Additional Assistance

Throughout 2000, CRS/Sudan will continue with agriculture, water and sanitation, basic health education, capacity building and emergency preparedness assistance.

Promote Capacity Building, through the support of women's groups, farmer groups, village water communities and other local organizations;

Promote other forms of food production, so families can work to support themselves as much as possible;

Provide training to health educators;

Provide small loans to individuals to help them establish entrepreneurial enterprises; and

Support Sudanese non-governmental organizations to advance the development of civil society

Background

Seeds of civil war were sown during the British occupation of Sudan when the North received the abundance of resources and development attention. The North was also developed as a predominately Arabic culture which embraced Islam and the Arabic language; Christianity was introduced and continues to dominate in the South. Since independence in 1956, the vast cultural and economic divides in the country have fed a civil war in which the North is fighting to maintain control of the country while Southern factions fight to gain equal rights, access to resources and a voice in government.

The security situation has improved tremendously in southern Sudan. Two of the largest tribes in this region, the Dinka and the Nuer, have recently held peace talks to end their long running conflict. The elders from the Nuer tribe stepped foot onto Dinka land for the first time in almost 10 years. A few areas that were agreed upon at the initial peace meetings were:

  • to stop the raiding of cattle (which is the livelihood of the Dinka),
  • to allow free movement of each tribe onto the other's land, and
  • to encourage trade, particularly cattle trade, and exchange of goods in each other's market.

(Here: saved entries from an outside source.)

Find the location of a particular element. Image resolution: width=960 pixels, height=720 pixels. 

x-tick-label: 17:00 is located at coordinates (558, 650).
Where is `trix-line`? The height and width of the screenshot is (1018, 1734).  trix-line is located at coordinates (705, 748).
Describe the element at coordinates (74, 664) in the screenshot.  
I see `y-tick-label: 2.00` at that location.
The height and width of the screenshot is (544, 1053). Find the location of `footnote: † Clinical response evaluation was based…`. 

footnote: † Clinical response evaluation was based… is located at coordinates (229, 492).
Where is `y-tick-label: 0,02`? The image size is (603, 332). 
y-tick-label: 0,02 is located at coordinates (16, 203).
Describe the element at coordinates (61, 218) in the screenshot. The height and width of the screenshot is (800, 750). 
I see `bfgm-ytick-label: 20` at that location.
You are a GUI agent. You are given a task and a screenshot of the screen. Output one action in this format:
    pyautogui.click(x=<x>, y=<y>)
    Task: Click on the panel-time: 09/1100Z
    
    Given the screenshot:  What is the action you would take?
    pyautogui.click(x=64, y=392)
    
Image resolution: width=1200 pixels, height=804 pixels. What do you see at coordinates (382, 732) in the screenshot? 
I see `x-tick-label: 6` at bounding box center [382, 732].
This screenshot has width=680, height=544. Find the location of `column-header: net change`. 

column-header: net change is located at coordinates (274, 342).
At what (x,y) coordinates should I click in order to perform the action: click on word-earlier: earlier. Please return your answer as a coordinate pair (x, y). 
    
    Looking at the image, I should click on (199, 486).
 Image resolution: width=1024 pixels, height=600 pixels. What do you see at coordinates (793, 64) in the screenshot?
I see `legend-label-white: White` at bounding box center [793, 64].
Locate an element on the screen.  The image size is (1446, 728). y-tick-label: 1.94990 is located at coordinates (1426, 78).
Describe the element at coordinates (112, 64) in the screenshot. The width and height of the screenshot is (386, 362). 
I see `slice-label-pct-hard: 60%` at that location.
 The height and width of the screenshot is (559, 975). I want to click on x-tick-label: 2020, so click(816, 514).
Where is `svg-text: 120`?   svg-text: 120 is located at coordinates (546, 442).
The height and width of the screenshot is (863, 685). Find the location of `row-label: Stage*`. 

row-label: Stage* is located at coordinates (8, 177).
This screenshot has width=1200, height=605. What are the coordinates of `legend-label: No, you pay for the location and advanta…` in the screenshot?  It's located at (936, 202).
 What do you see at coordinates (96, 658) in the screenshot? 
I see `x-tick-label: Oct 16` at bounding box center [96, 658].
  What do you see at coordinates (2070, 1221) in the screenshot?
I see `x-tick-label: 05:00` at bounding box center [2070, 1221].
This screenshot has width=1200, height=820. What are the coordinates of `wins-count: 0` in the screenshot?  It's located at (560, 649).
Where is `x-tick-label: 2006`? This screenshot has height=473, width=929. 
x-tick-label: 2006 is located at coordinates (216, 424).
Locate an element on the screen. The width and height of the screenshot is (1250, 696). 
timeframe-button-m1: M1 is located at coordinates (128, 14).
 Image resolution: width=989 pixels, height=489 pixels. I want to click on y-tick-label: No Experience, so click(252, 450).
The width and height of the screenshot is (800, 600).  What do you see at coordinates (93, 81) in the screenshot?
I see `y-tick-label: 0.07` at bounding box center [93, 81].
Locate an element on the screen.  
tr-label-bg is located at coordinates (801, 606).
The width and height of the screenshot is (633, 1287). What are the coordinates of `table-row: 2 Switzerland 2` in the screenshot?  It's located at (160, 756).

The Nuer tribe will be hosting the next round of peace talks where the Dinka tribe will be welcomed onto their soil.

Despite the improvements in security in Bahr El Ghazal, the potential conflict between the government of Sudan and Sudanese People's Liberation Army, and also inter-factional fighting, remains problematic. This often causes sporadic displacements of the population. However, CRS/Sudan remains able to respond to these sometimes unpredictable and disastrous situations.

Often blamed for the 1998 famine in the Bahr El Ghazal, the well known warlord Kerobino Kuanyin Bol was killed in a reported mutiny in September.

To carry out its emergency work, CRS/Sudan operates 11 base camps in southern Sudan. The main office of the CRS/Sudan program is in Nairobi, Kenya from where the entire program is directed and communications and security are maintained to the field locations. The primary local partner of CRS in its emergency program is the Sudan Relief and Rehabilitation Association (SRRA).